Willie's grandmother was one of those who witnessed the apparition at Knock. Willie studied in the Sacred Heart college, Ballinafad, Co Mayo (1925 1927) and St. Joseph's college, Wilton, Cork (1927 1930), before entering the novitiate and house of philosophy, at Kilcolgan, Co Galway. He studied theology in the Society's seminary, at Dromantine, Co Down. Willie was admitted to membership of the Society on 10 June 1933, and was ordained a priest by Bishop Edward Mulhern of Dromore diocese, at St. Colman's cathedral, Newry, on 21 December 1935. He was one of a group of twenty-one ordained on that day.
Willie was to spend over thirty years in Africa, in the north of Nigeria. In 1934, the year before Willie arrived, the prefecture of Northern Nigeria was divided into two separate jurisdictions, the prefecture of Jos and the prefecture of Kaduna. Willie was assigned to the Kaduna jurisdiction, under Thomas Hughes (later to become a bishop in western Nigeria). Willie worked in this prefecture from 1936 until 1952. Joining a staff of twelve missionaries, his first appointment was to Kaduna district where he began learning local languages. After two months he was re-assigned to the district of Zaria, where Denis Minihane was superior. In 1939 Willie was appointed to Kontagora, a busy Moslem town north of Minna (with a large rural hinterland populated mainly by animists) and a year later he was posted to the district of Gawu, where he was made superior. Gawu station had been founded in 1938 by Robert Stitt. Willie found that there was only a single outstation and a community of 9 Catholics; however the large number of catechumens, over 100, gave hope for the future. In 1941 Willie returned to Ireland on his first home leave.

Extracted data

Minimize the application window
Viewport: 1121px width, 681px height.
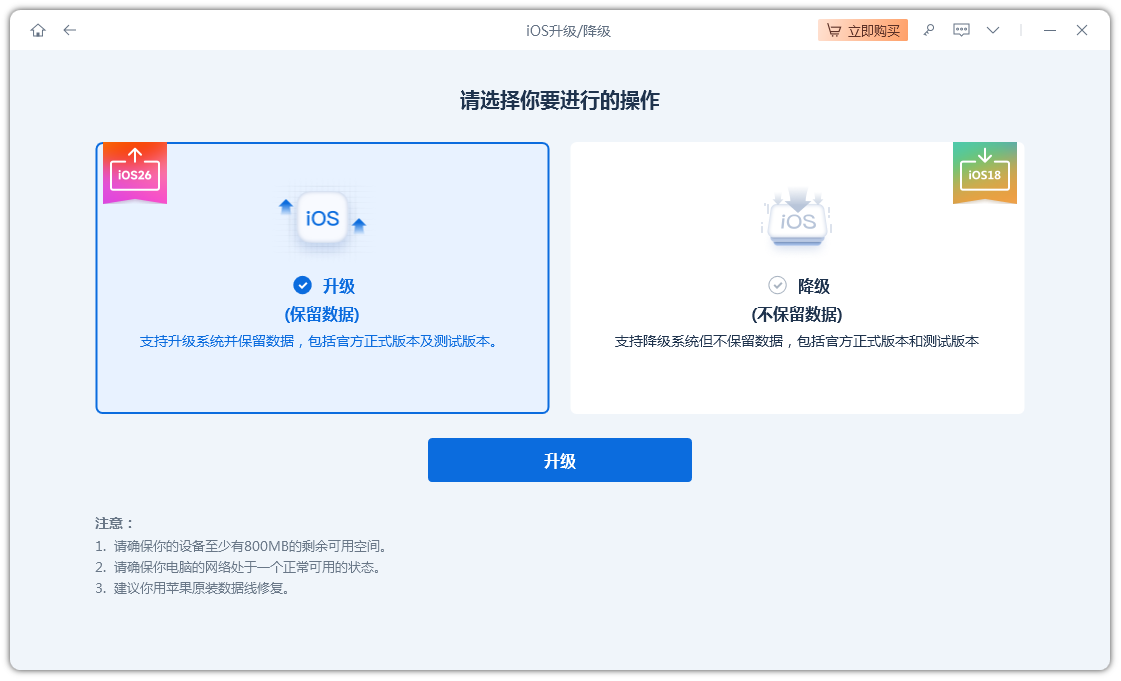click(x=1050, y=30)
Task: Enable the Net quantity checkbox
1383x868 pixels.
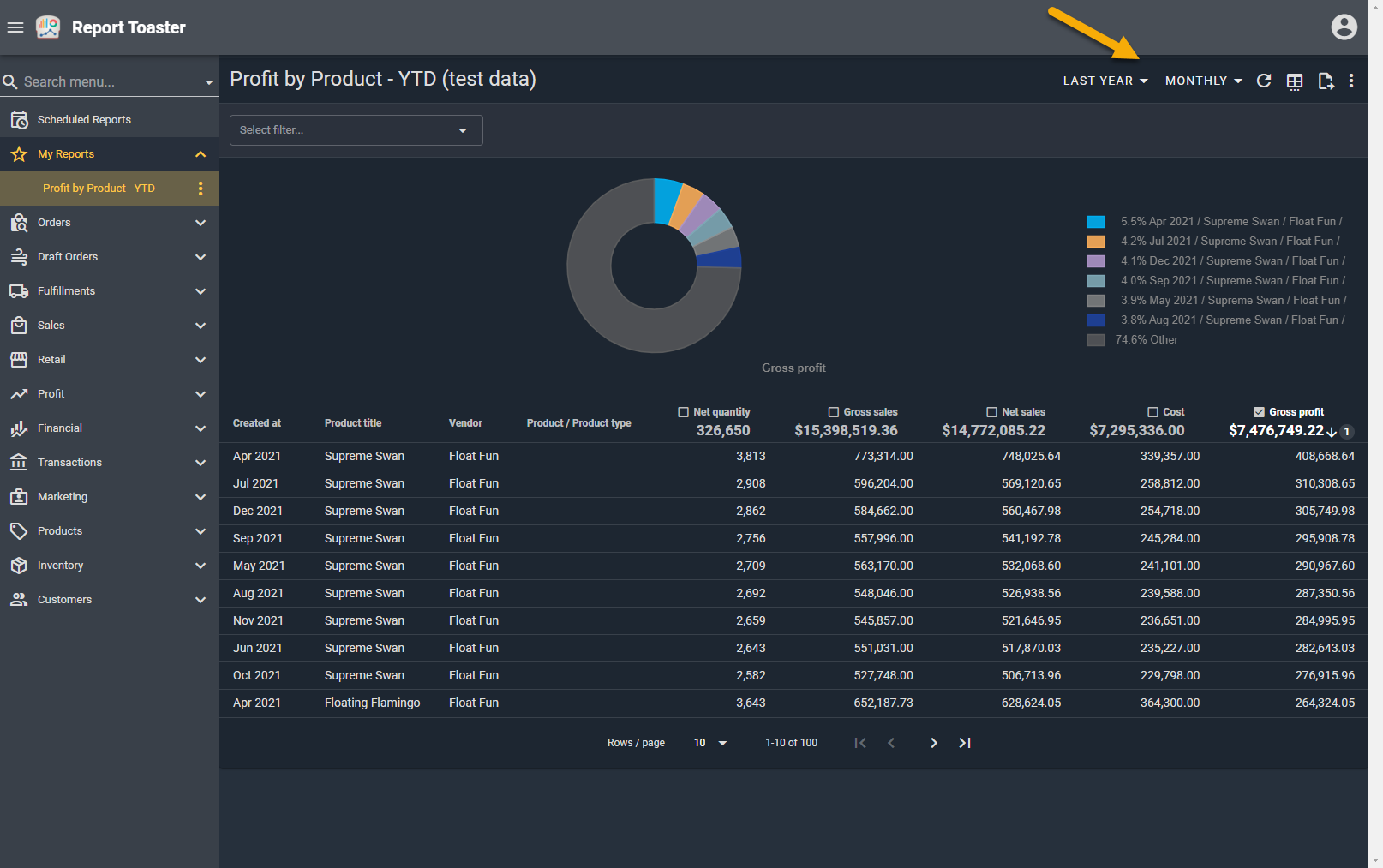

Exercise 1
From the account of Willie's life, give again the part from "Willie's grandmother was" to "on that day.", copied word for word.
Exercise 2
According to the account of Willie's life, who founded Gawu station?

Finished answer 1
Willie's grandmother was one of those who witnessed the apparition at Knock. Willie studied in the Sacred Heart college, Ballinafad, Co Mayo (1925 1927) and St. Joseph's college, Wilton, Cork (1927 1930), before entering the novitiate and house of philosophy, at Kilcolgan, Co Galway. He studied theology in the Society's seminary, at Dromantine, Co Down. Willie was admitted to membership of the Society on 10 June 1933, and was ordained a priest by Bishop Edward Mulhern of Dromore diocese, at St. Colman's cathedral, Newry, on 21 December 1935. He was one of a group of twenty-one ordained on that day.

Finished answer 2
Robert Stitt